August 25, 2005
Today is the 10th day since we arrived in New Jersey, which was the same day the disengagement from the Gaza strip was launched. We have been busy arranging our home, plugging in all the different cables, touring and exploring the surroundings and I have even spent some time in the office, trying to figure out what is expected from our endeavor in New Jersey.
All this time, like a silhouette, the disengagement is in the background, or should I say foreground. The day I entered the UJA building and was honored with an outstanding reception, the first settlement was evacuated. As we made our first visit to Target to get some lamps to lighten up our home, the lights were turned off at Neve Dekalim. The evening I attended a Reform Service at Temple Emeth in Teaneck, the synagogue in Netzarim was empty and will never hear prayers again. The day we were finally plugged in to cable TV, internet and telephone service, was the day the last settlers from the Shomron were carried out of their balcony on stretchers.
Many stories, photos and footage have covered the drama and tragedy of the disengagement and I would like to share one more story, the one about my good friend Aharon.
Aharon is a hi-tech engineer working for a successful firm in the north of Israel. I have known him for nearly 20 years as we have been serving in the same reserves paratrooper regiment since 1986. We have been at each others simchas, stood by each other when our children were born and were there for each other when either of us called for assistance. We served in Lebanon, patrolled along the Jordanian border, ambushed the creeks of Mount Hermon, manned the outposts of the Golan Heights and chased stone throwing children during two intifadas in Judea and Samaria.
My Regiment was recruited a few days before the disengagement to serve in the central Samaria region, while the local regular units were sent down to the Gaza strip for the disengagement.
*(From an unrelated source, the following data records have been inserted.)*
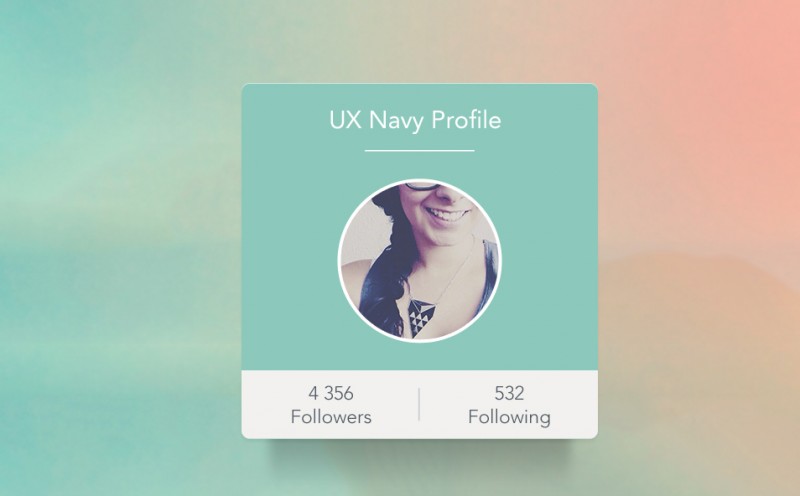The height and width of the screenshot is (496, 800).
Task: Open the 532 following count
Action: pos(509,393)
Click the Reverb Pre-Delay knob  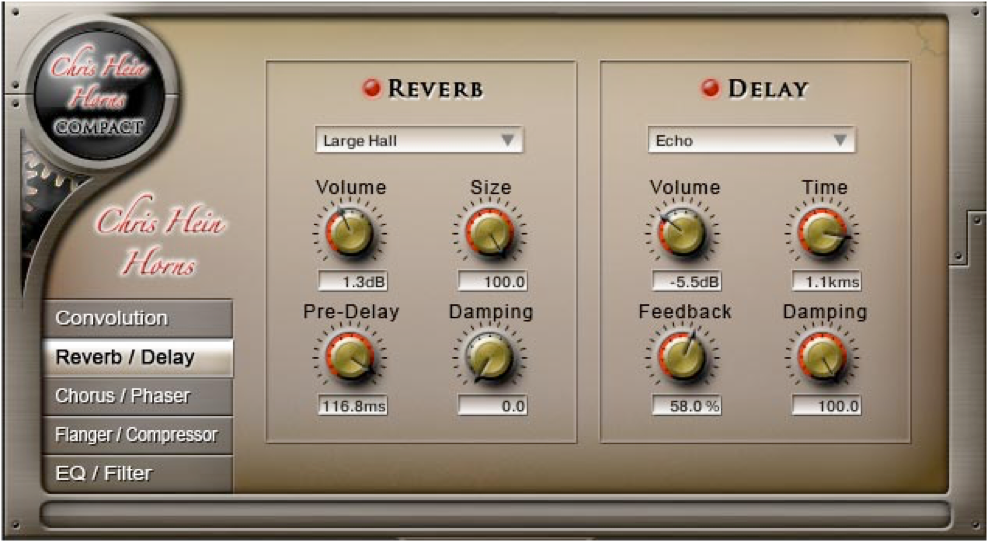pyautogui.click(x=349, y=357)
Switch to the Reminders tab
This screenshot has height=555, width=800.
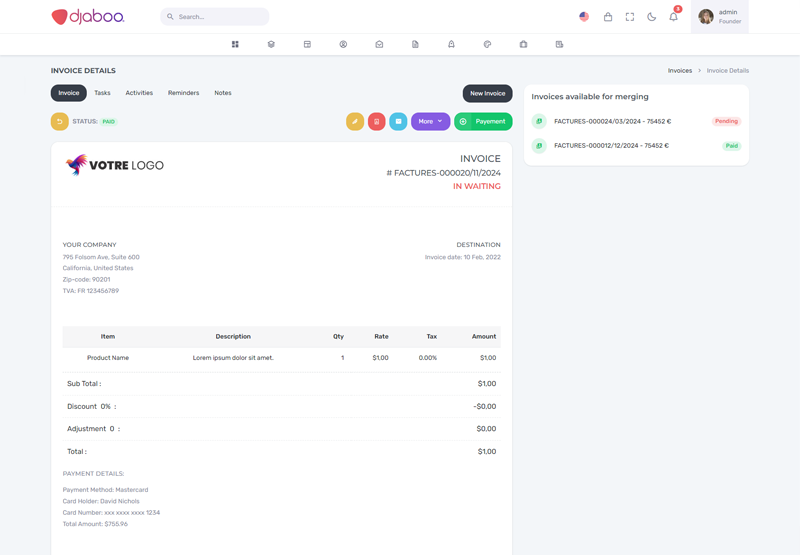click(183, 93)
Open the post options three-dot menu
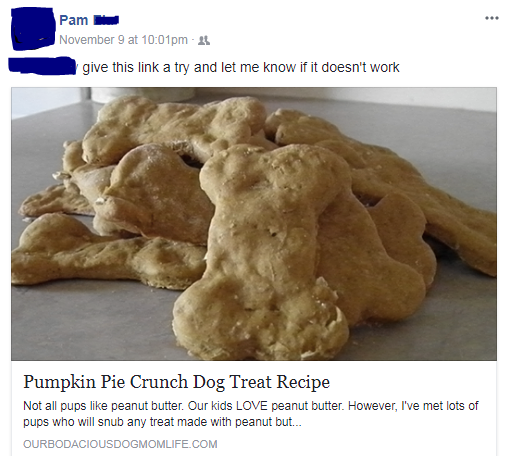 (492, 18)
For the first time in 19 years I did not wear my uniform to join my friends and comrades for our annual duty. To overcome the distance, I called Aharon every other day to hear how things were going. I was happy to hear that morale was high and all was fine, except for the usual bickering regarding the families left at home. We have always known that when we leave for our reserve duty we leave our families and homes and the burden of running the family scene falls on our wives. This is even harder during the summer vacation when the children are home and they need to be kept occupied.
I spoke with Aharon last Friday just before Shabbat, not long after he had arrived home after being away for two weeks. “The house was in a great mess” he told me, “My five kids running around cleaning and preparing for Shabbat”. The sink was full of dishes and many large empty cartons scattered everywhere. “Where is Ima” He asked his kids, “she has been cooking meals all morning for the families from the Gaza Strip who have been transferred to the nearby hotel for Shabbat” they told him….
I was amazed. Here is an Israeli mother, whose husband has been called for military service during summer vacation, she is juggling between her 5 children , her job and her home and yet she still finds the time and energy to help these unfortunate families, who are starting again from scratch, and are in need for all the support they can get.
Because of women like Gahlilit Weiss, I am confident that Israel has the strength to overcome the current crisis it is confronting. The combination of the strength and compassion demonstrated by the Weiss family is a mirror of the values of Israeli society which enabled us to succeed these last two weeks with an impossible mixture of emotion and determination.
Yashar Koach Weiss family, Yashar Koach Medinat Israel. I am proud of you all.